PostgreSQL has always tried to be the real enterprise database
with a focus on features and tools, not speed. They’ve been improving
performance, but don’t seem to have as much momentum as MySQL. Lots of
places offer commercial support (even in Japanese). They support triggers,
referential integrity, outer joins, replication.

He scores the three databases he’s discussed. It’s almost a tie between
PostgreSQL and MySQL. MySQL wins in Support and Performance. PostgreSQL
wins in Transactions, Maintenance, and Availability. Firebird is just okay
compared to these two.

What about commercial databases? Look at Oracle. You can do anything
with it while it’s running. There are lots and experienced and certified
Oracle DBAs and consultants, and lots of commercial support. It’s got great
performance, superior tools, integrates with everything, and has the best
track record available.

The EJB Container. We’re not saying “app server”. It’s all about
JBoss in the enterprise, but we’ll look at others, too.

The only serious player is JBoss when in contention with commercial
products. Enhydra used to be good, but it’s no longer competitive due to
actions by sponsor Lutris. OpenEJB can be a good test harness (and can be
added to Apache Tomcat), and JOnAS has lots of features but no track record.
Both OpenEJB and JOnAS can be good choices in some cases, but JBoss usually
wins.

JBoss is the only app server that is making BEA, IBM, and Sun a bit
nervous. It leads in spec. compliance, tools, management, support,
enthusiasm, and there are books, seminars and a conference. It’s
contributors “are some of the brightest people in J2EE”. It has a real
track record in big companies for small and medium-sized things. JBoss is
solid across the J2EE, not just EJB (JMS, transactions, CORA, RMI). They
are serious about testing and QA. They may not be J2EE certified for
political and economic reasons, but they’re as good as anyone there. They
are looking at management, clustering, and ease of development as selling
points.

The scoring of EJB Containers is no contest. JBoss wipes the others out.
The only reason it didn’t get top scores in every category was that it was
being compared to commercial offerings (and it still got the top score in
most areas). Of the others JOnAS slightly edged out OpenEJB, but they really aren’t
close, because their strengths are in different areas.

How about Websphere? How does it compare to JBoss? It has lots more
connectivity to legacy platforms, works with IBM tools people are familiar
with, and leverages IBM’s customer base. It seems that if those aren’t key
areas, Websphere doesn’t beat JBoss by much at all.

Web Container. This is the HTTP stack. Choices are Apache,
Tomcat, and Jetty. Tomcat started as an augmentation of JServ, but
soon they added web serving directly to Tomcat.

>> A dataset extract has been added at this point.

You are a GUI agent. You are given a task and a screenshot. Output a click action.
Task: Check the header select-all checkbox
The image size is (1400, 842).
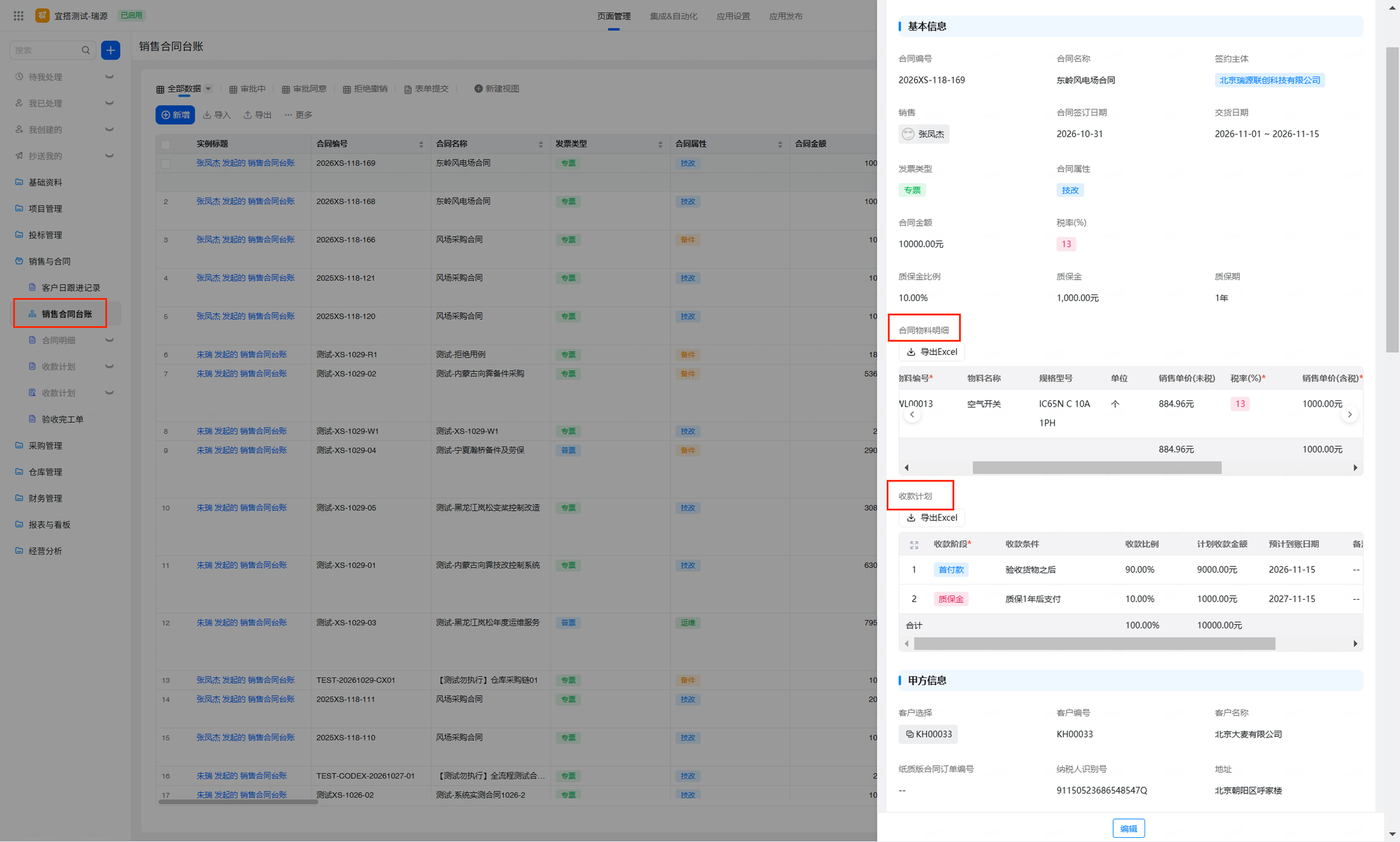[166, 144]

The web server became good,
but you’re still better using Apache for serving static pages. Clustering
is appearing.

Jetty works for JBoss.

Apache is the biggest name in web servers, running more than 60% of the
world’s web servers. Very well supported in every way. Apache needs to be
compared not to Jetty, but to commercial web servers (not IIS; ones that
people spend money on). For example, why does eBay use Zeus web server (at
$1700/CPU)? It’s faster and more scapable than Apache, and can still use
Tomcat for servlets and JSP. It’s got great management and maintenance
tools, and top quality commercial support.

We’re way over time, so there’s no time to discuss odds and ends.